Allah Swt. berfirman:
كُنتُمْ خَيْرَ أُمَّةٍ أُخْرِجَتْ لِلنَّاسِ تَأْمُرُونَ بِٱلْمَعْرُوفِ وَتَنْهَوْنَ عَنِ ٱلْمُنكَرِ وَتُؤْمِنُونَ بِٱللَّهِ ۗ
“Kamu adalah umat yang terbaik yang dilahirkan untuk manusia, menyuruh kepada yang makruf, dan mencegah dari yang munkar, dan beriman kepada Allah.” (QS. Ali-Imran: 110)

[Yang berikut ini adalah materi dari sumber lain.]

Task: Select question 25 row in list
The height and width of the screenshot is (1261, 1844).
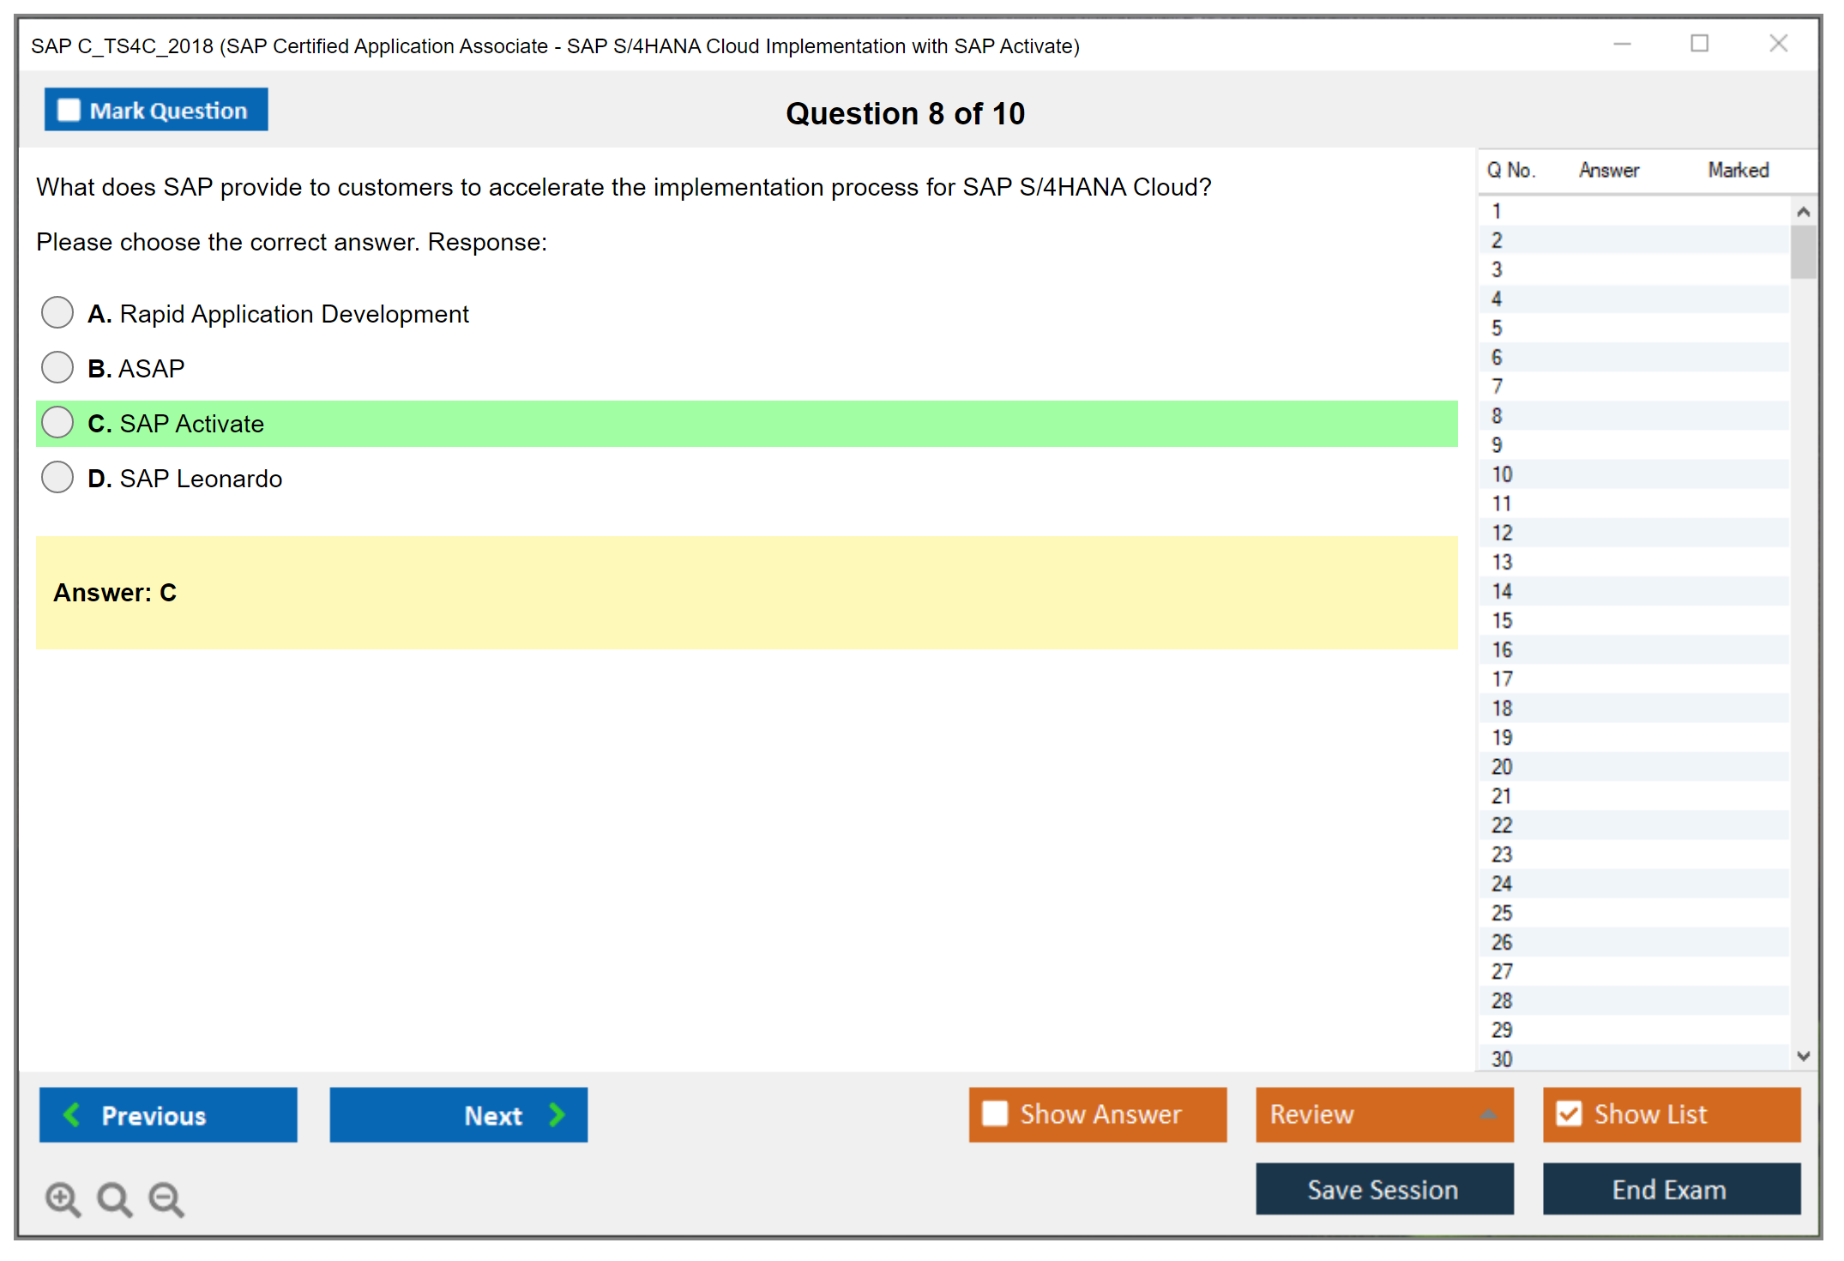Action: tap(1502, 913)
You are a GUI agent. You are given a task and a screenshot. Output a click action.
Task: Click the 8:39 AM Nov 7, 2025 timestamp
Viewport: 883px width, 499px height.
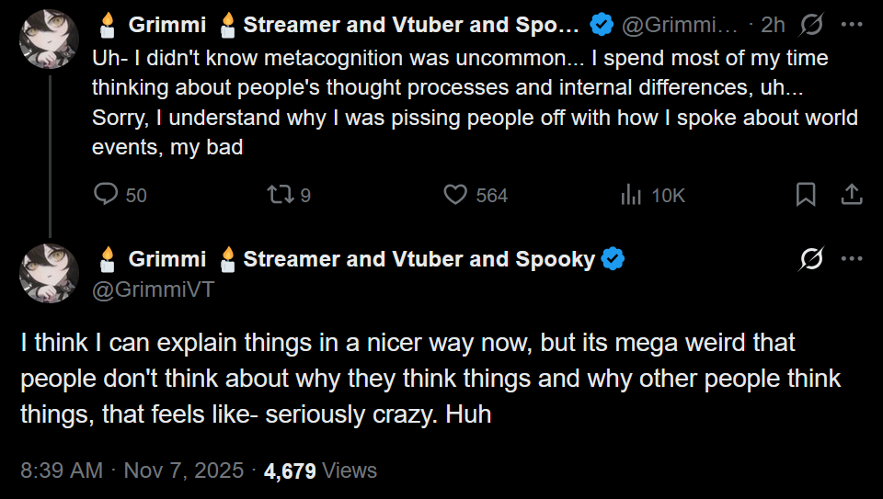tap(132, 471)
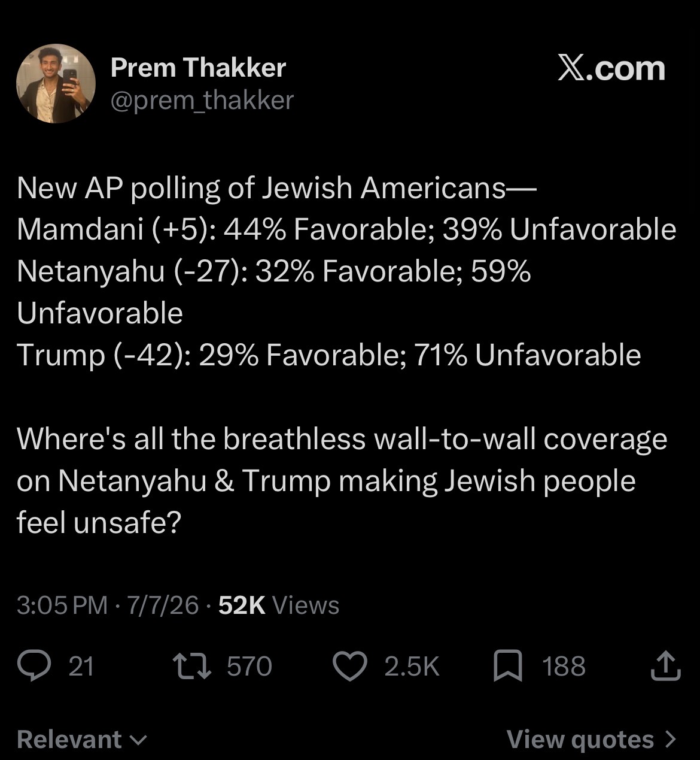This screenshot has width=700, height=760.
Task: Click the X.com logo watermark
Action: [611, 69]
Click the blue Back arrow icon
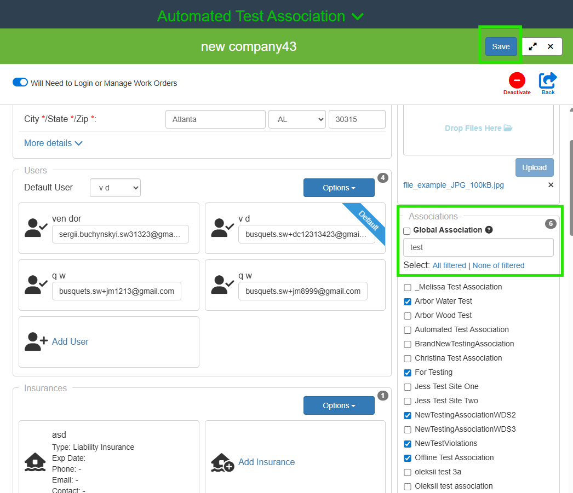The width and height of the screenshot is (573, 493). pos(548,81)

Maka, untuk menyelesaikan berbagai persoalan yang dihadapi umat Islam saat ini, yakni hanya dengan kembali tegaknya sistem Khilafah. Hanya seorang Khalifah yang mampu menyelesaikan berbagai tindakan pelecehan agama yang tengah dihadapi kaum muslimin. Sebab, seorang Khalifah akan memastikan Islam tetap terlindungi dari tindakan-tindakan keji yang dilakukan oleh orang-orang yang membencinya. Dengan demikian, Islam terjaga kemuliaannya dan kaum muslimin pun tidak akan mudah dizalimi karena mereka memiliki perisai yang siap siaga dalam melindunginya. Wallahu’alam.